• _ACTIVITY_:
From the line containing "Task: Click the Raw Data section title" through the last line below, copy every line exactly, leaving out the pictures.

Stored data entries
==========

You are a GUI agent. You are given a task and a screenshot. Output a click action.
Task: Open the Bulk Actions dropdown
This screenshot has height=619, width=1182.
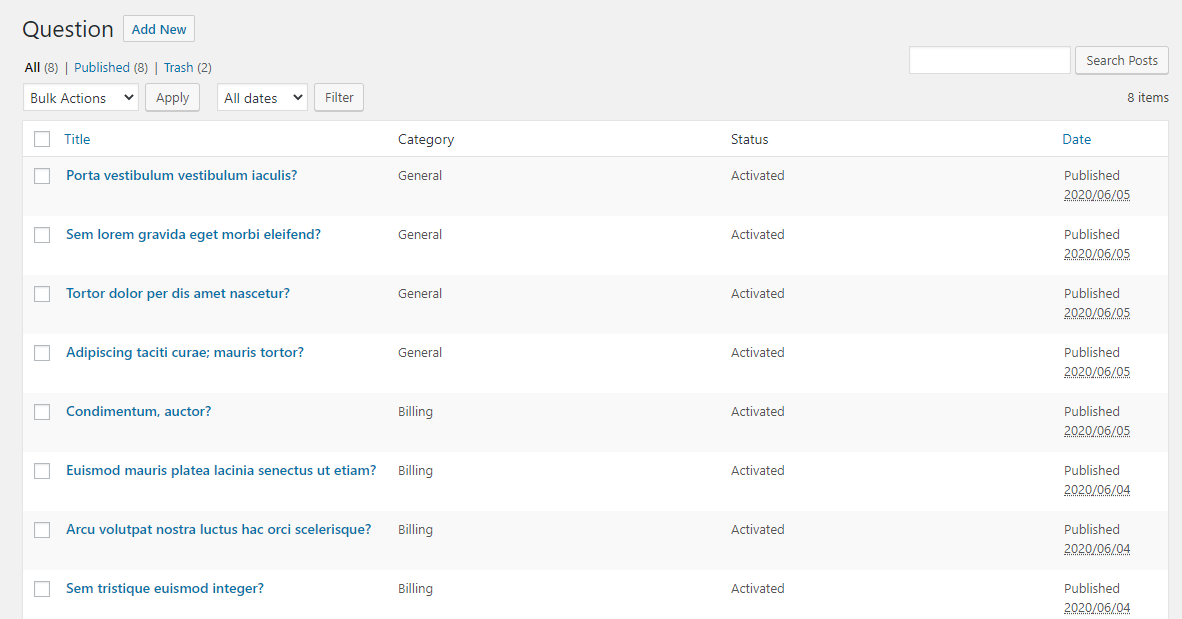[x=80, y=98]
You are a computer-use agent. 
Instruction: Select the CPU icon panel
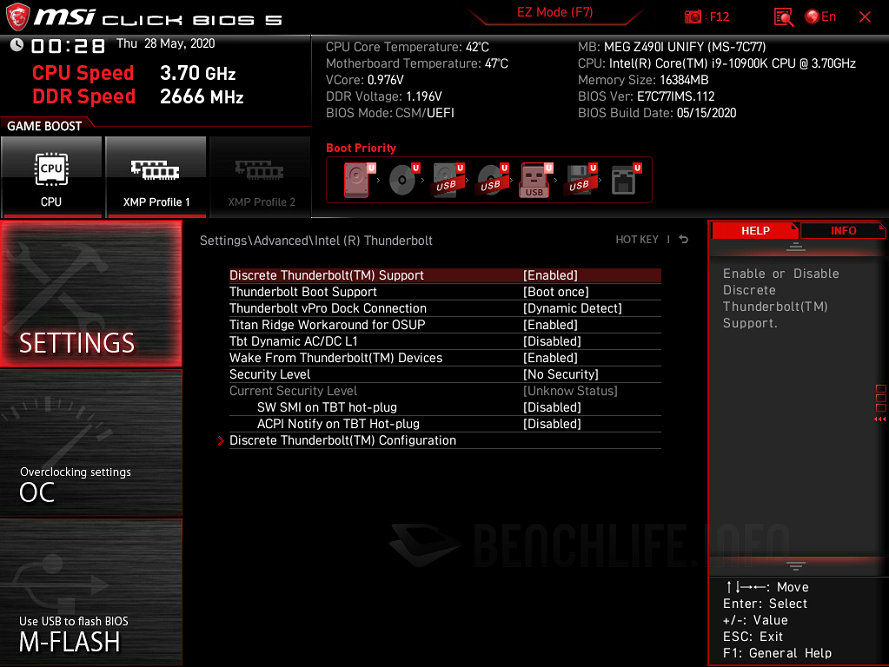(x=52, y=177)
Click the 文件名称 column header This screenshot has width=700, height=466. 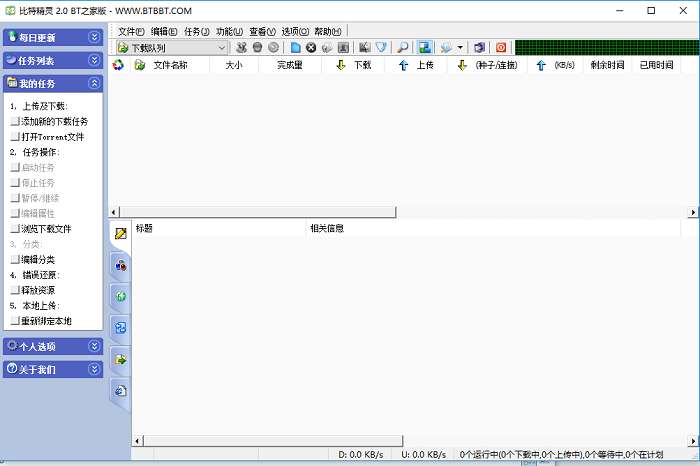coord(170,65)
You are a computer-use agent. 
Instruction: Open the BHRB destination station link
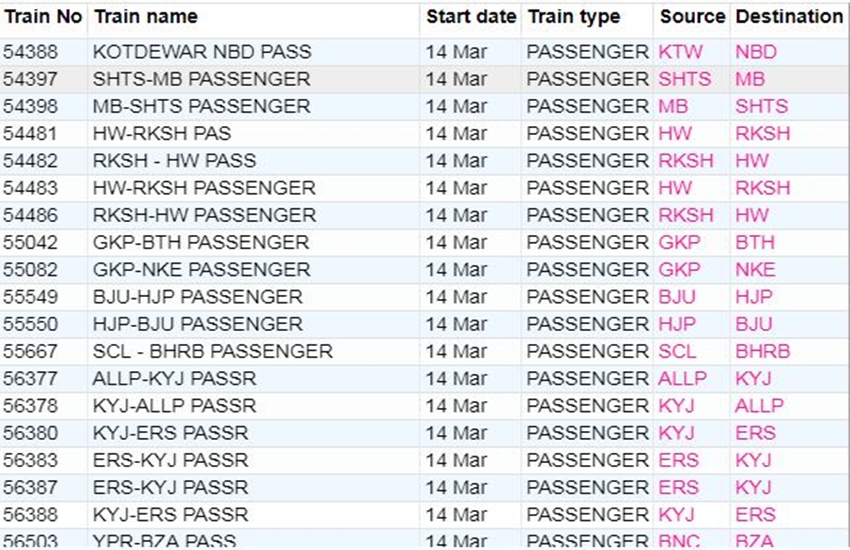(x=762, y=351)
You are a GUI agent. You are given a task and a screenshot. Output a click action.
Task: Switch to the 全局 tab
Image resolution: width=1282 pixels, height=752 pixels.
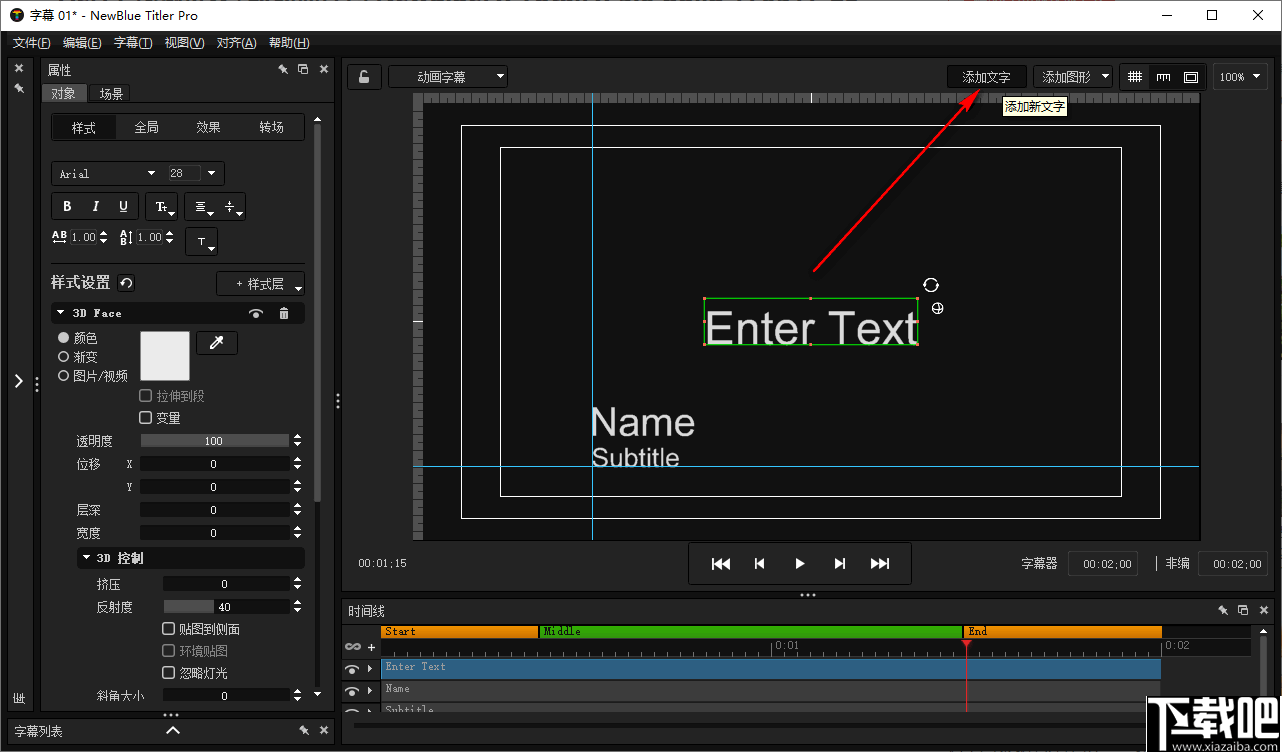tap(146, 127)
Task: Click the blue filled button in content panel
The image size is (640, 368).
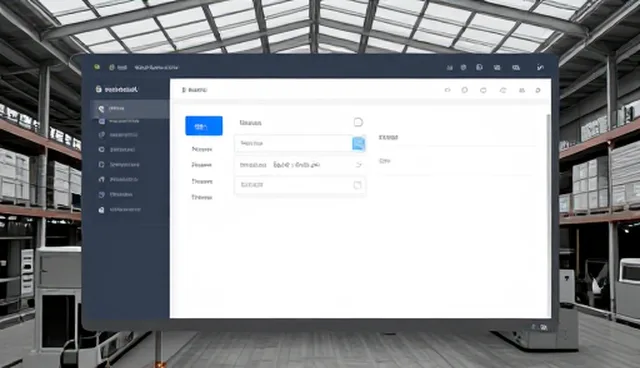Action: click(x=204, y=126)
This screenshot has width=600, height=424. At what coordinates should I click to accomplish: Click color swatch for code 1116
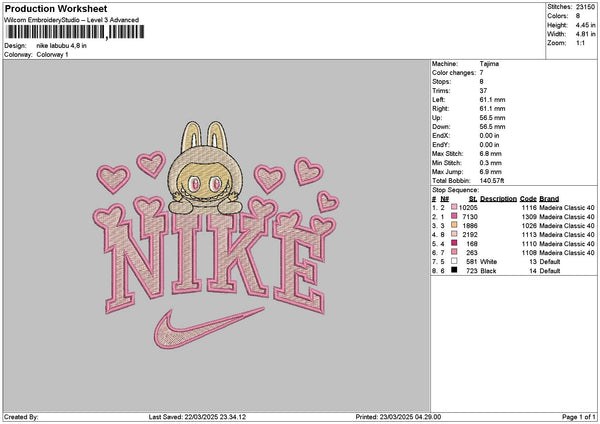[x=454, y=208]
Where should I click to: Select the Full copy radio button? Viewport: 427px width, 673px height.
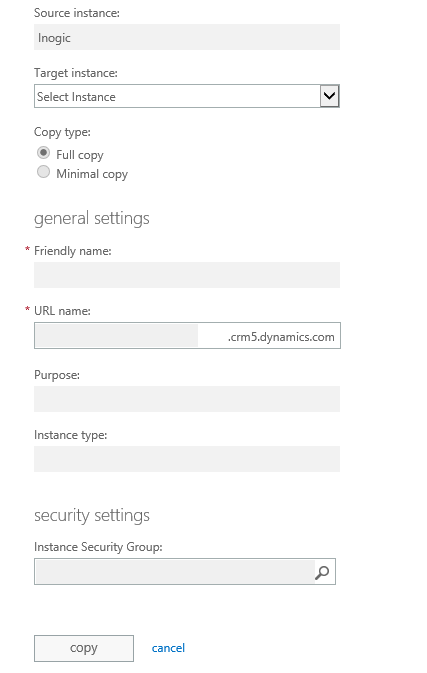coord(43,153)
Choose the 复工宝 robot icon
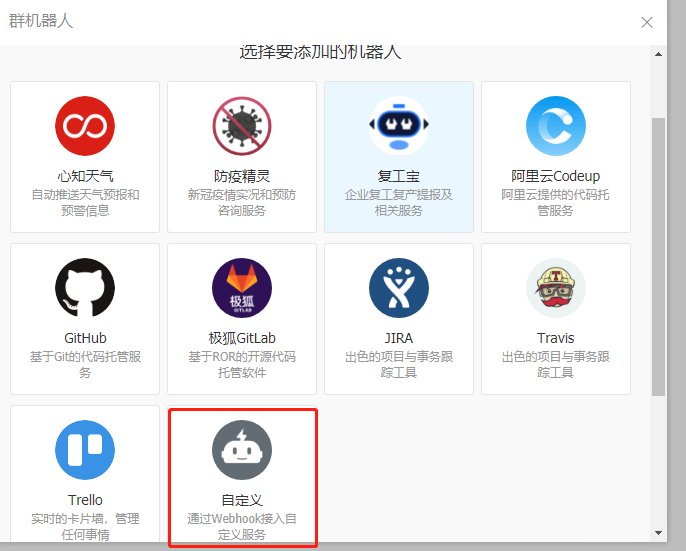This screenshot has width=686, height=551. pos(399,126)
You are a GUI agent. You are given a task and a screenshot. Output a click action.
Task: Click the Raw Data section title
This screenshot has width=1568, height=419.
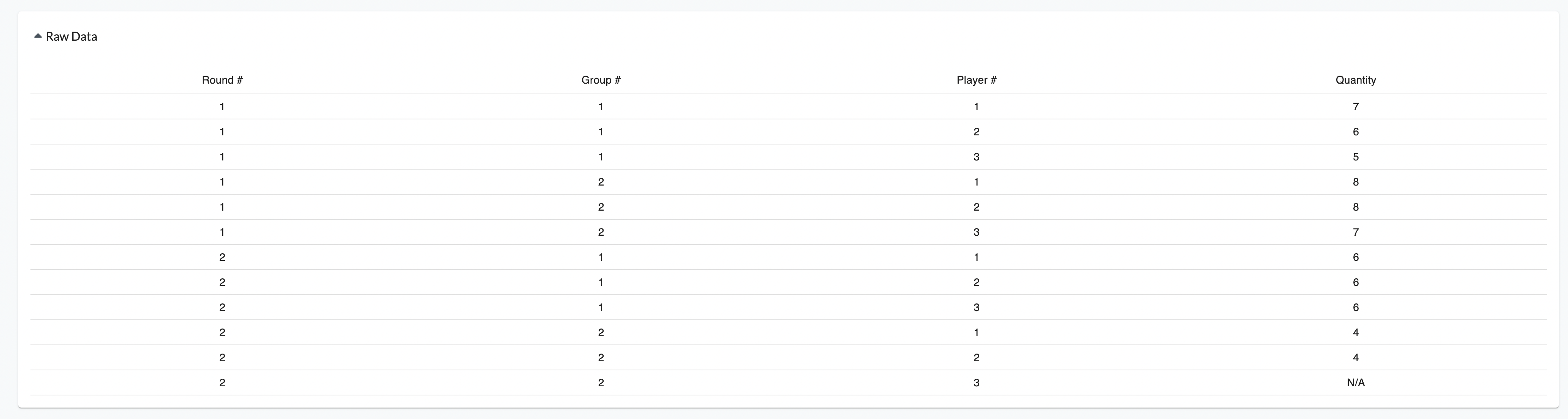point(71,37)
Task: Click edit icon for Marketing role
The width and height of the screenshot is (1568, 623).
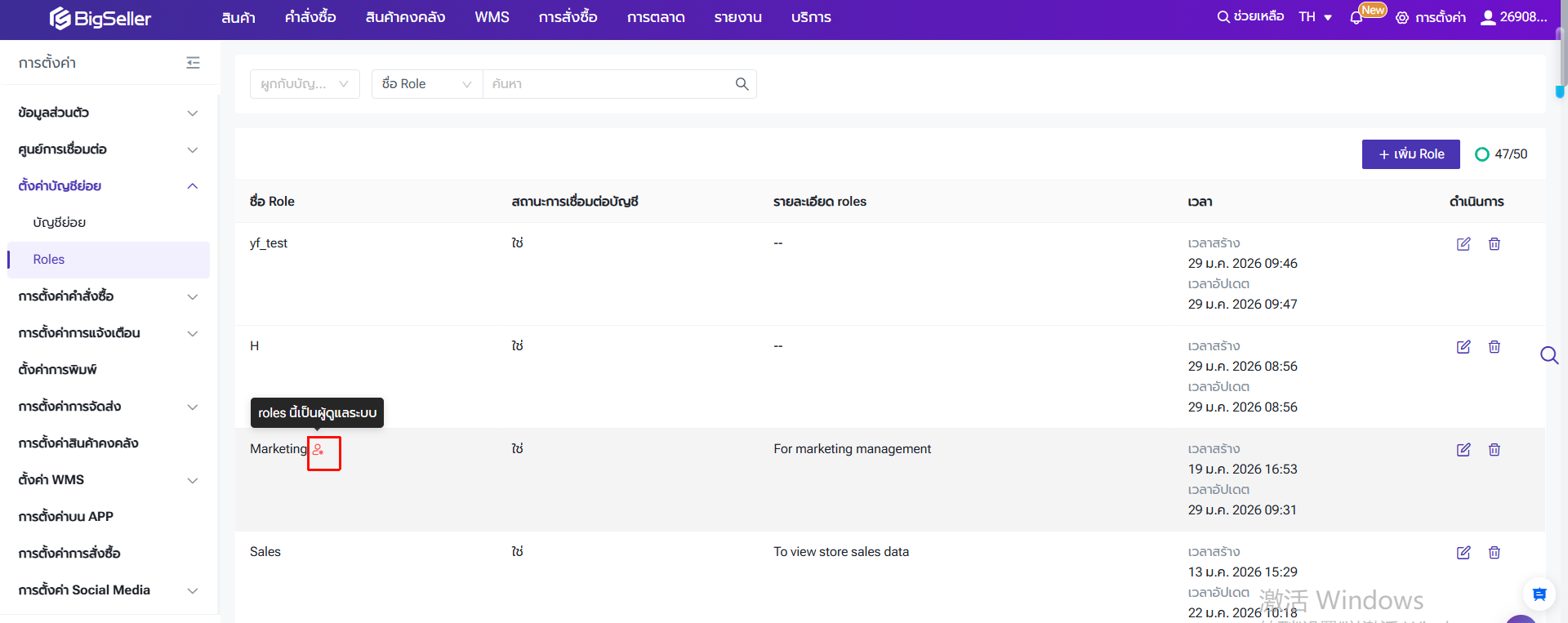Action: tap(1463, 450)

==========

• _WRITTEN RESPONSE_:
Task: Click the Raw Data section title
This screenshot has width=1568, height=419.
point(71,37)
Task: Click edit icon for Marketing role
The width and height of the screenshot is (1568, 623).
Action: tap(1463, 450)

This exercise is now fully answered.